But that doesn’t mean that phones are going away. After all, those devices will likely be more powerful and have better computing per battery life than wearable devices.

Jef Holove (pictured right), chief executive of Basis Science, said, “I think that the phone is becoming more central and more important.”

But Holove, whose company makes the Basis wrist-based health tracker, believes we’ll see a proliferation of other types of gadgets too. Citing a story by Reuters, he said, “We’re in the Palm Pilot stage of wearables.” That means we have a long way to go in the roadmap toward ideal, iconic devices, just as the Palm Pilot was the rather distant forerunner of Apple’s iPhone.

Google Glass could be that iconic device, as it certainly gets you noticed in a crowd. (Snodgrass was wearing one on stage).

Holove said, “We are starting to see devices people want to hear.
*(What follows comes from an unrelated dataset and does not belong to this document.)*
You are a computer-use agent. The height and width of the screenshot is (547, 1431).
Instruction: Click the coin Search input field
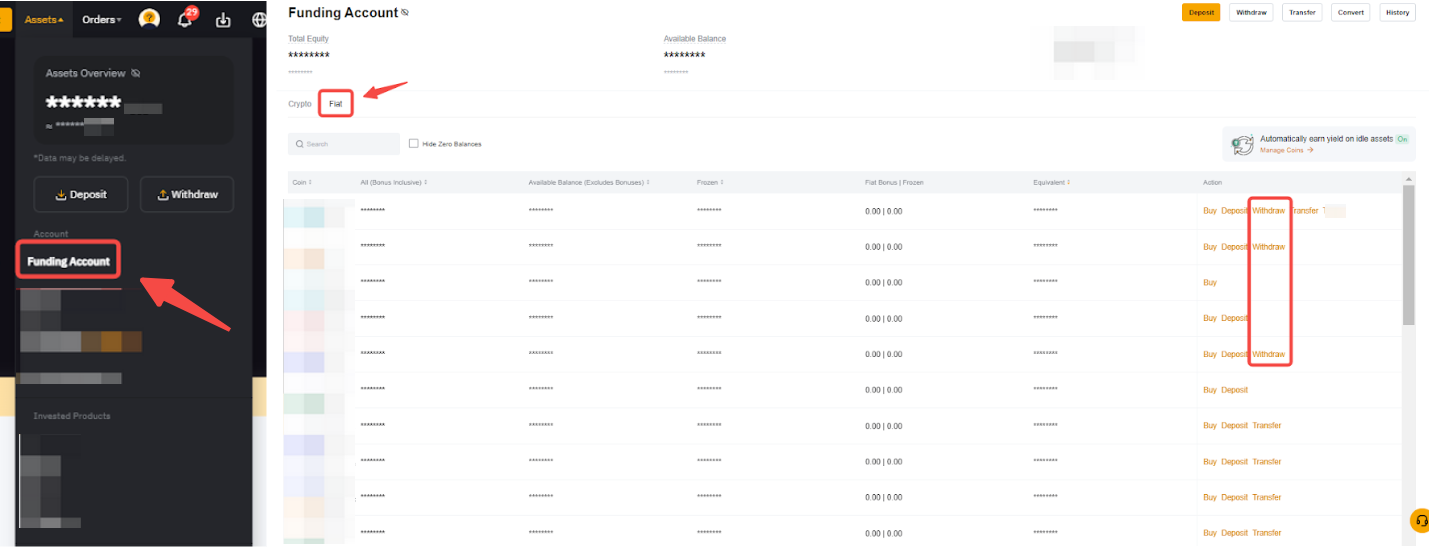344,144
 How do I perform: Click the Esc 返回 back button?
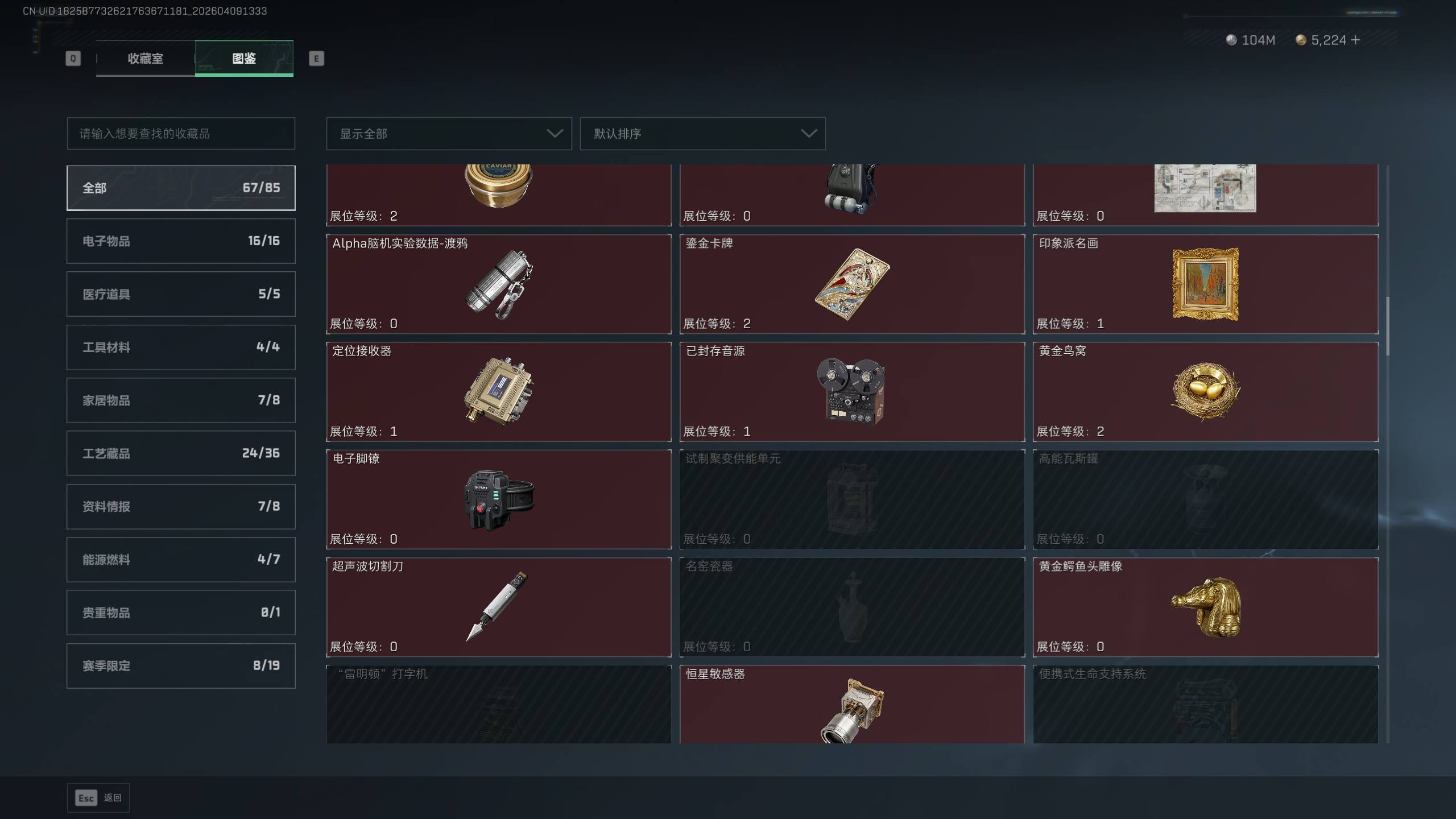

We are also seeing a dramatic shift in what sensors cost.” That means that sensors can track more interesting data that makes the wearable device more valuable.

But Holove said companies have to think about how useful they can make the data they’re collecting. They can make that data more valuable by turning it into charts and graphs that users can understand. If that data is valuable enough, companies might be able to charge more money for freemium services that make the data more useful.

“Now is the time,” Clayton said. “We’re building out the cloud. We need to build the roads that get there. It’s accelerating rapidly.”

So will Dick Tracy style watches arrive soon?

Sohn said, “My prediction is that [the use of] wearables will be much higher in the future. … And you will have nanotechnology embedded in your body.”

“We have to start with concrete use cases that solve real problems,” Holove said.